Thursday, 23 September 2021

Ptolemy, son of Lagos

Bust of Ptolemy in the British Museum. Of all the successors of Alexander the Great, the family of Ptolemy, son of Lagos, was the most successful, ruling Egypt for nearly three centuries (305 – 30 BCE). The story of that success begins with a hijacking. When Alexander died in Babylon on 10 June 323 BCE, his corpse, embalmed by a team of Egyptian morticians, was placed in an elaborate cart for travel back to Macedon in northern Greece for burial. Ptolemy was one of Alexander’s boyhood companions and trusted bodyguards. He seized the body and diverted it to Memphis, capital of Egypt, where he had been appointed satrap (governor).

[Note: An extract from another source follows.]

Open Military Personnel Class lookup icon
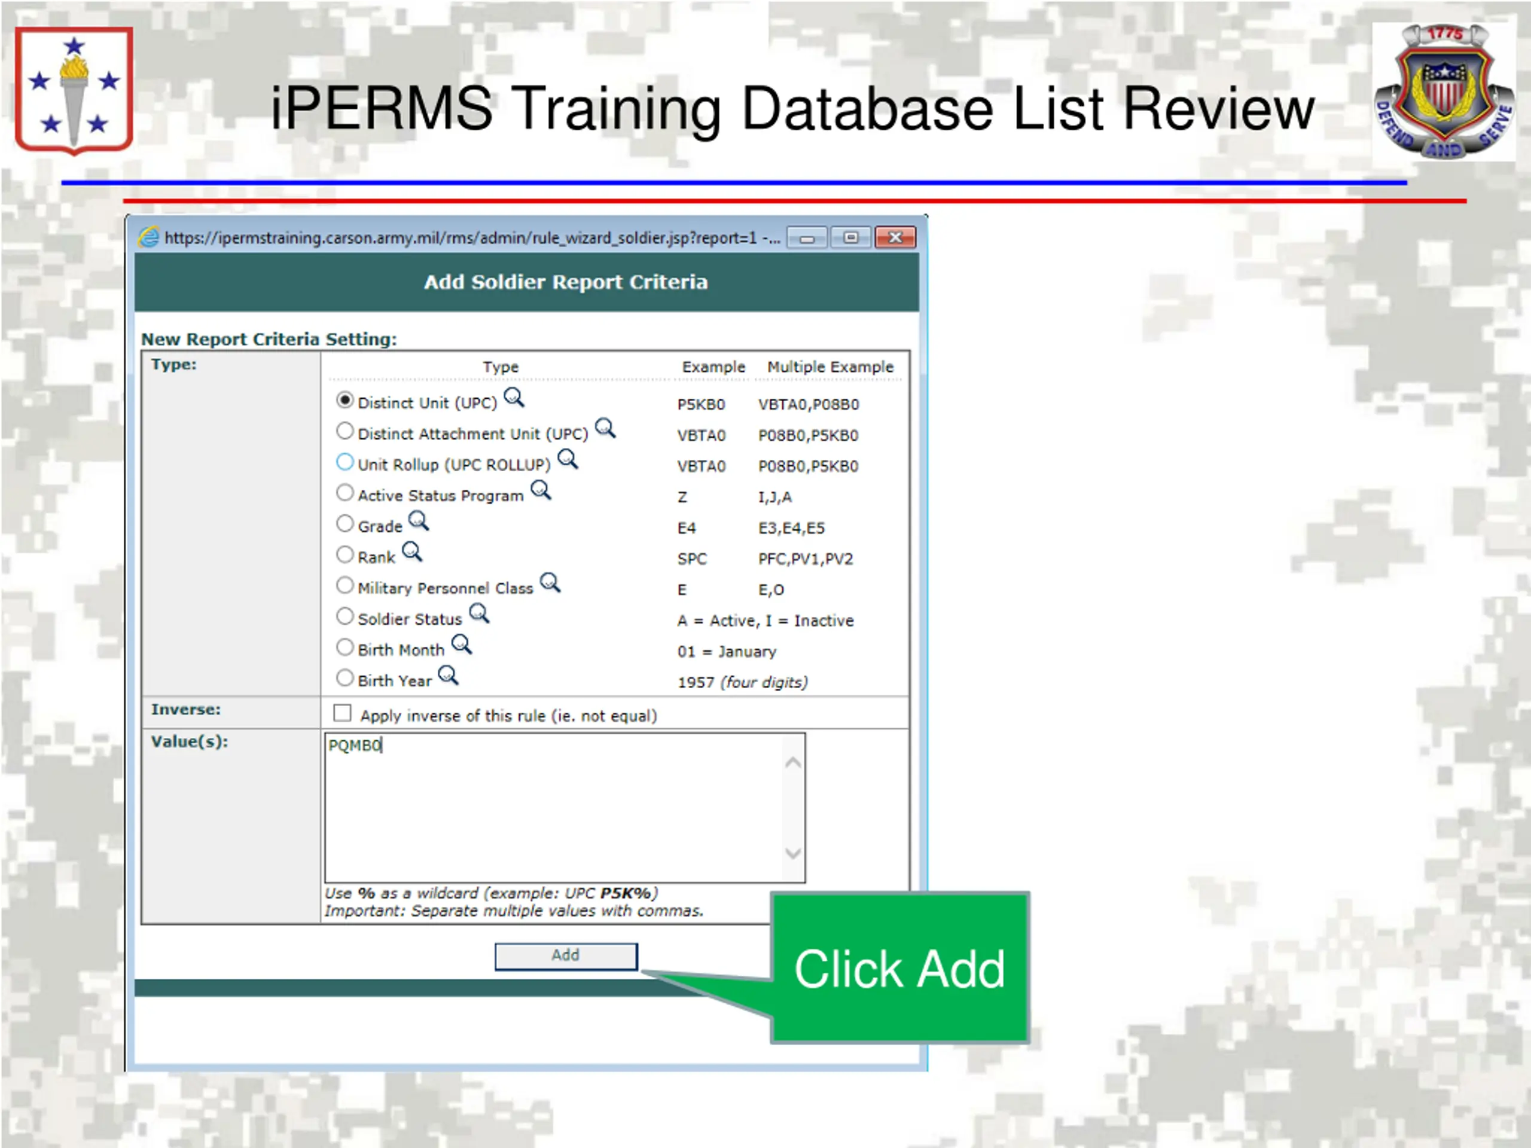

Alexander’s body became a trophy and symbol of legitimacy for Ptolemy’s dynasty.

The dynasty shared just three names – at least seven Cleopatras, four Berenikes and four Arsinoës.
The earliest coins of Ptolemy I followed the pattern of Alexander’s coinage. At an uncertain date (c. 316 – 312), Ptolemy issued a new type of silver tetradrachm bearing a portrait of the deified Alexander wearing an elephant head-dress (symbolizing his conquest of India). On the reverse, the goddess Athena.

Ptolemy had three official wives and numerous liaisons, fathering at least 11 children. In 289 BCE he appointed his son, Ptolemy II as co-ruler. He died in 283 or 282, aged 84, the only one of Alexander’s successors to die peacefully in his own bed.